Can you render every line of the material below as a Markdown table with the columns Row and Line, numbering the rows and omitting blank lines? Keep the pictures out of your answer.

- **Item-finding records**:
>>>

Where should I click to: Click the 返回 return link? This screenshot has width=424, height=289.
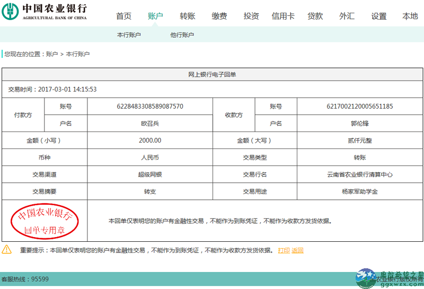(x=297, y=250)
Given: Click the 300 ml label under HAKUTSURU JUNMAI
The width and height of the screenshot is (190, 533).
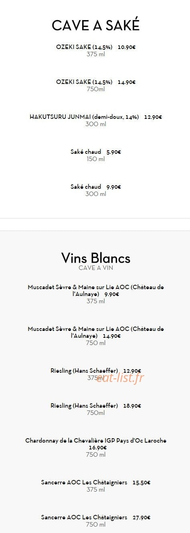Looking at the screenshot, I should pyautogui.click(x=95, y=124).
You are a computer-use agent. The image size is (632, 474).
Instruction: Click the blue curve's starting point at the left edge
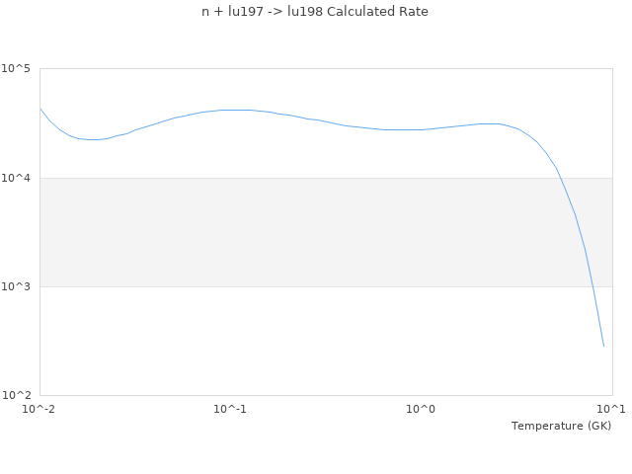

<<<

- **Exercise solution**:
| Row | Line |
|---|---|
| 1 | Where should I click to: Click the 返回 return link? This screenshot has width=424, height=289. |
| 2 | (x=297, y=250) |
| 3 | Given: Click the 300 ml label under HAKUTSURU JUNMAI |
| 4 | The width and height of the screenshot is (190, 533). |
| 5 | Looking at the screenshot, I should pyautogui.click(x=95, y=124). |
| 6 | You are a computer-use agent. The image size is (632, 474). |
| 7 | Instruction: Click the blue curve's starting point at the left edge |